▶ _Instrucciones_
a: En la selección sobre Spinoza, ¿qué título lleva el primer capítulo de la Ética?
b: Resume en dos oraciones la selección sobre Spinoza y el finalismo.
c: Prolonga el texto sobre Spinoza y el finalismo a partir del punto en que se detiene.

▶ _Selección_
----
Campo de Fuerzas #14 - Programa de Radio - @RadioNopal
Mediatización y finalismo
En el siglo XVII, Baruch Spinoza escribe su obra maestra, acaso uno de los libros más importantes de Occidente: Ética demostrada según el orden geométrico. Se compone de cinco grandes capítulos, el primero de los cuales, “De Dios”, el más difícil, tiene al final un apéndice. Por si no quedó del todo claro lo que quiero decir, a dónde apunto –dice Spinoza–, acá resumo su sentido; o sea, no tanto digo de modo más simple lo que dije sino señalo hacia dónde tiende lo que dije; es una concreción política del texto filosófico. En ese apéndice, el sabio excomulgado (expulsado de la comunidad judía en la que nació y fue criado) dice que el principal problema que encuentra en la vida humana, la superstición de la cual se desprenden todas las demás supersticiones, es asumir que las cosas, todas, tienen finalidad: el finalismo según el cual las cosas existen para algo; el considerar que su existencia misma tiene una finalidad. Definir las cosas (incluides nosotres) por sus finalidades. Si existen para algo, deben cumplir. Las cosas deben: deber, deuda. Las cosas no solo tienen finalidad sino que su finalidad las precede; no es un deseo surgido de la cosa en su experiencia.
----
▶ _Extracto de datos_
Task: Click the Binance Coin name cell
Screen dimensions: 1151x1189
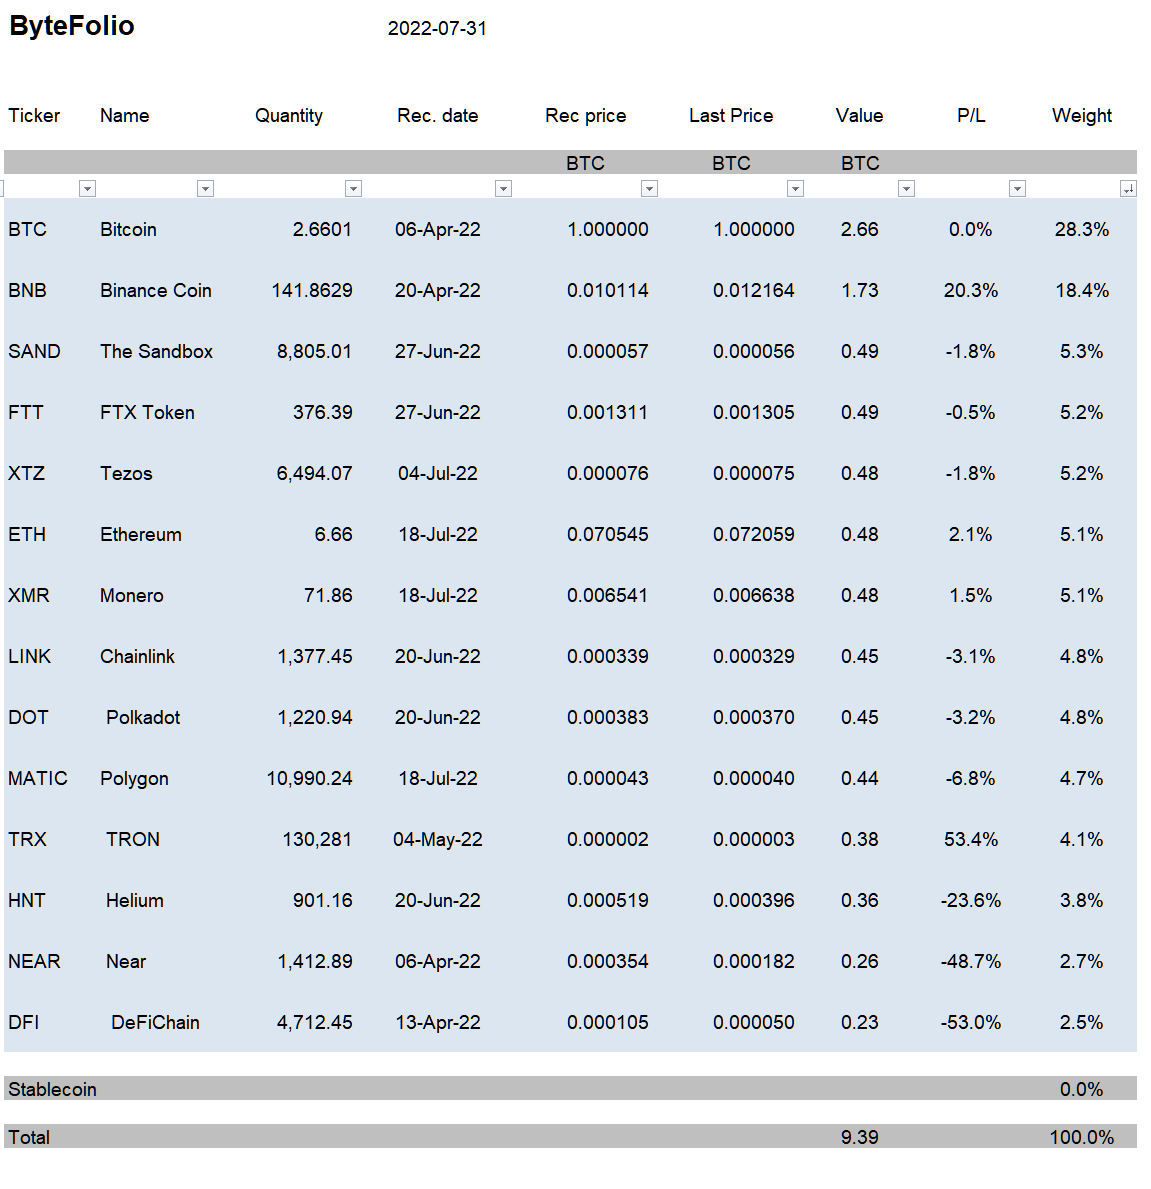Action: click(x=155, y=290)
----
▶ _Respuestas por tarea_
a: “De Dios”.

b: En el apéndice al primer capítulo de su Ética, Spinoza señala hacia dónde tiende lo que expuso y presenta como principal problema de la vida humana el finalismo, la superstición de la que se desprenden todas las demás. Según esa idea, las cosas existen para algo y su finalidad las precede, de modo que deben cumplirla como una deuda.

c:
El ejemplo que pone Spinoza es la creencia de que Dios nos creó para adorarlo a él, y creó plantas y animales para servirnos a nosotros (¿entonces el ente absolutamente perfecto creó algo imperfecto, es decir que en la creación divina hace falta algo?, argumenta). Podemos pensar en la concepción finalista de las cosas más diversas: un río, un talento, una tarde en la vida de alguien, una niña, una ciudad, la piecita del fondo, la pampa argentina, el amor… Podemos vivir la vida y las cosas, todas, como medio-para otra cosa.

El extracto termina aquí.